------ Text provided

A global shift towards greater acceptance of dual citizenship as a result of increased migration, growing overseas diaspora communities, and increased regional integration efforts have been seen in the last 60 years.
Thus, a growing number of Indonesians are married to foreign nationals who decide to stay in Indonesia or live overseas, either permanently or temporarily.
Indonesia’s Citizenship Law and Law No. 6 Year 2011 on Immigration has partly recognised this trend, as demonstrated by the possibility for foreign spouses to obtain permanent residence permits in Indonesia (KITAP) and the granting of limited dual citizenship to children of mixed marriage couples at birth. However, Indonesia’s current legal framework discloses mixed marriage families are still facing considerable hurdles.
Aliansi Pelangi Antar Bangsa (APAB) hosted a webinar on Dual Citizenship for Mixed Marriage Families on Tuesday 4th August as a part of a series of events that APAB is organising to advocate changes in Indonesia’s Law No. 12 Year 2006 on Citizenship, which is currently included in the House of Representatives’ (DPR) 2020-2024 National Legislation Program (Prolegnas) for review.
Speakers at the event included Professor Susi Dwi Harijanti, Constitutional Law at Padjadjaran University; Fahri Hamzah, Former Deputy Chair of Indonesian Parliament; Yuyun Wahyuningrum, Indonesian Representative to the ASEAN Intergovernmental Commission on Human Rights (AICHR); and Heru Susetyo, Associate Professor at the Faculty of Law at the University of Indonesia.
“The lack of equal treatment under Indonesian law has far-reaching implications on the wellbeing of mixed marriage families,” said Nia Schumacher, Chair of APAB. “This is all the more true in the current context of the COVID-19 pandemic, which many mixed marriage families have found themselves separated or face other challenges due to border restrictions and interruption of immigration services in Indonesia and other countries,” she added.

------------
------ Excerpted data

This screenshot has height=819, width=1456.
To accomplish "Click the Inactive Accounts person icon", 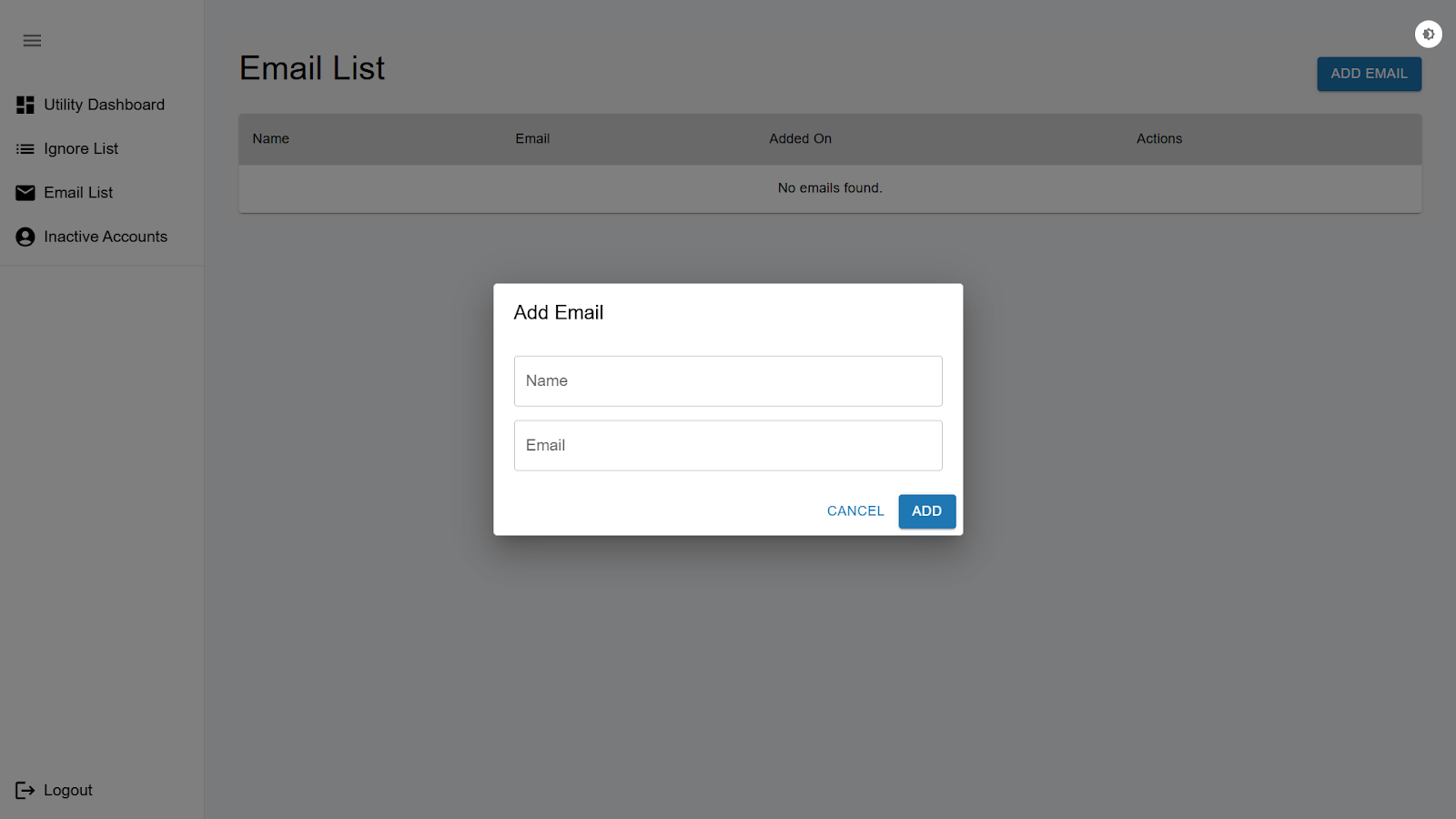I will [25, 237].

------------
------ Excerpted data

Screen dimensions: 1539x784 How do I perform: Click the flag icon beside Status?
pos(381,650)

------------
------ Excerpted data

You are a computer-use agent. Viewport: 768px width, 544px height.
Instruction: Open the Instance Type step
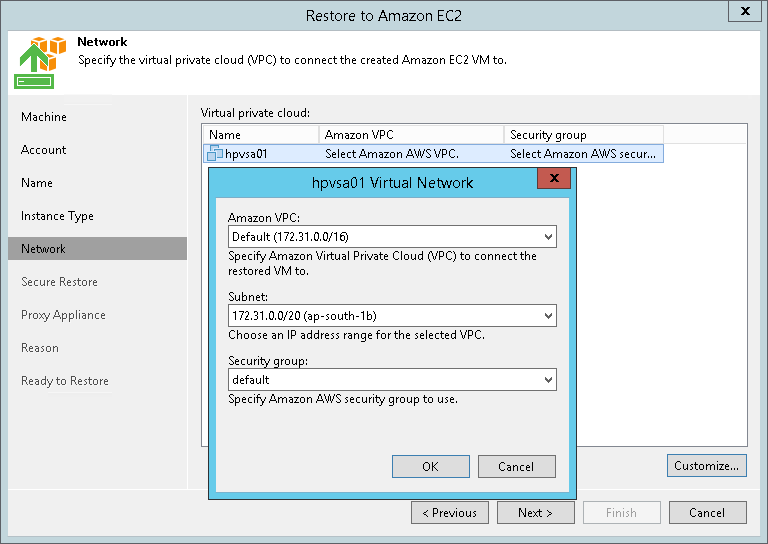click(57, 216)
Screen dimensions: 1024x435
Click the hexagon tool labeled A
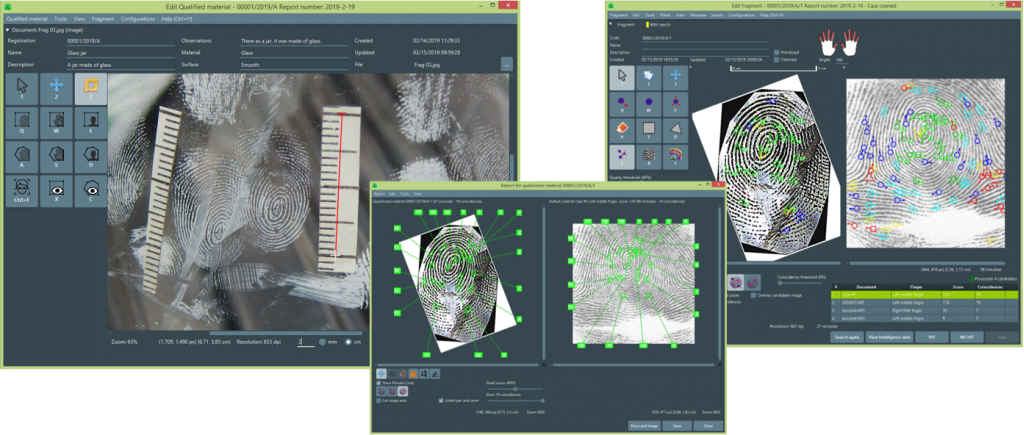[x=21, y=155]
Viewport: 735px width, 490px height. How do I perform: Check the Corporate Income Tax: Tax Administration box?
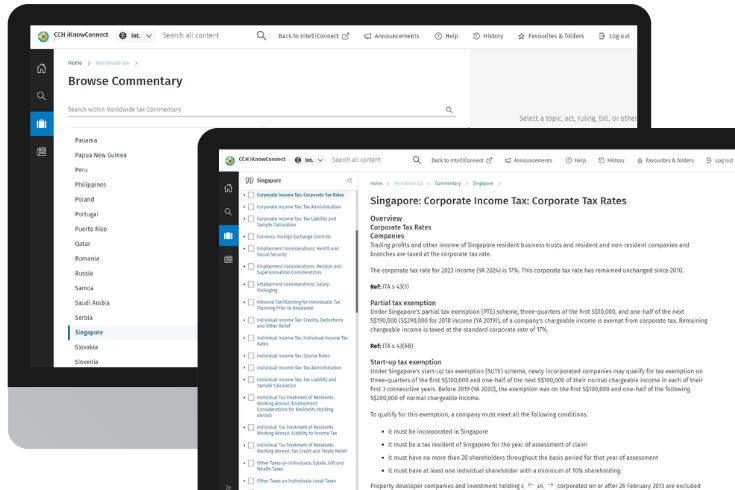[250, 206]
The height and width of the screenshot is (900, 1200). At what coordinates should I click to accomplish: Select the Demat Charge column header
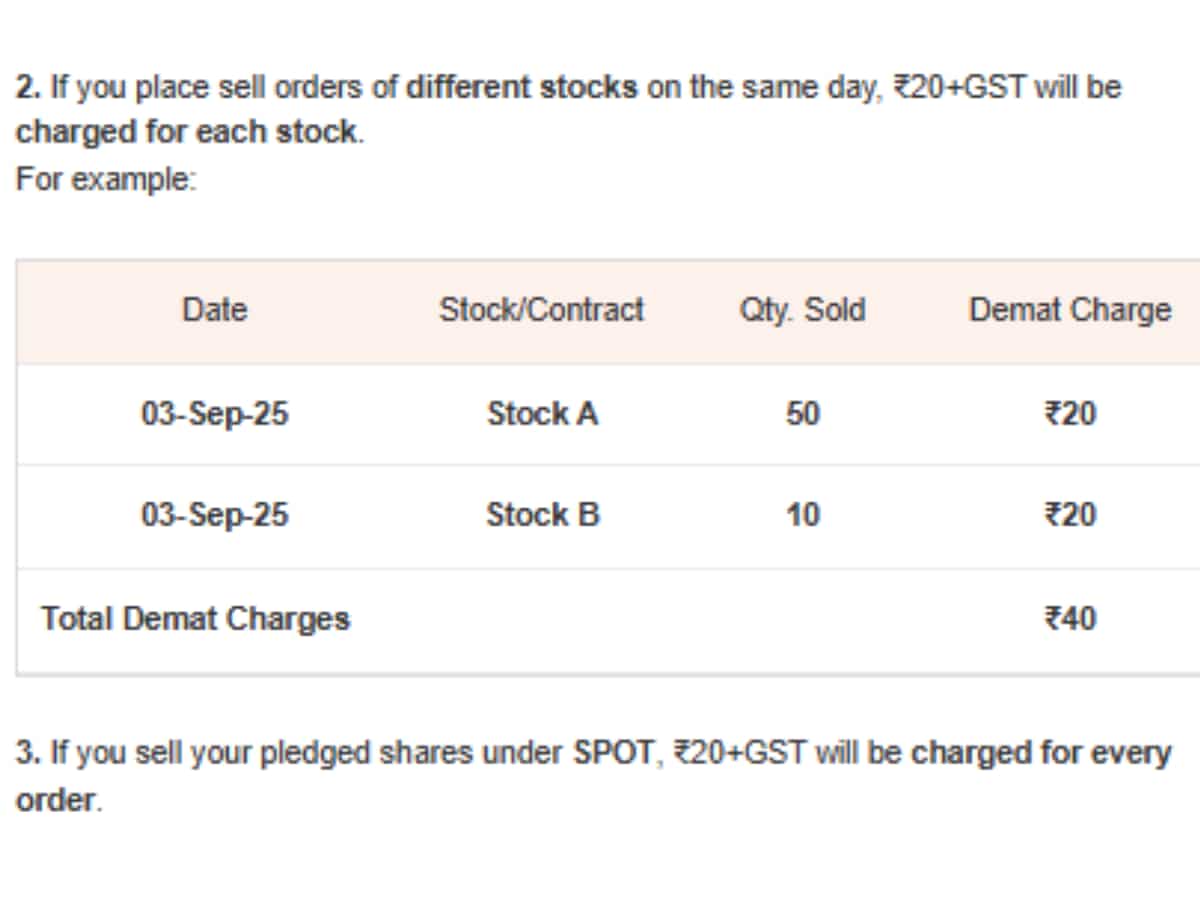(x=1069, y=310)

------------

* **Work to be completed**: Extend the article on the dual citizenship webinar for mixed marriage families, beginning right after its final sentence.

* **Result for this task**:
From a human rights perspective, various laws and regulations in Indonesia directly restrict the fulfilment of some of the basic rights of mixed marriage families, including those prescribed in Indonesia’s 1945 Constitution and some of the core international human rights instruments of which Indonesia is a ratifying country.
Equally constraining is the requirement under Article 6 of the Citizenship Law for children of mixed marriage families to choose one nationality after they turn 18. Such requirement restricts children’s rights to maintain their full identity and fails to recognise the potential of bi-nationals to act as bridges between Indonesia and other countries, by contributing their skills and own perspective of the world.
“Humanity must be placed above everything else, and this is consistent with the philosophy of Pancasila. What right do we have to limit the rights of children who know nothing about their mothers and fathers having different nationalities?” pointed out Fahri Hamzah.
Recalling Article 16.3 of the Universal Declaration of Human Rights which recognises the family as a “natural and fundamental group unit of society” entitled “to protection by society and the State”, APAB calls for a revision of Indonesia’s Citizenship Law that would allow children of mixed marriage families, as well as wives and husbands after 10 years of marriage, to acquire lifelong dual citizenship.
Prof. Susi Dwi Harijanti stated, “if dual citizenship is seen as a ‘need or necessity’, several matters must be considered, including the criteria for those who are recognized as having Indonesian citizenship and simultaneously having foreign citizenship.” Whereas Yuyun Wahyuningrum supports efforts to discuss dual nationality because this issue has always been seen sensitive in Indonesia and even in ASEAN.
Furthermore, Heru Susetyo noted that the demand for dual citizenship for mixed marriage families is relevant because it is consistent with the demands of a globalised era as well as the protection of human rights. Moreover, Indonesia will also benefit from the enactment of dual citizenship.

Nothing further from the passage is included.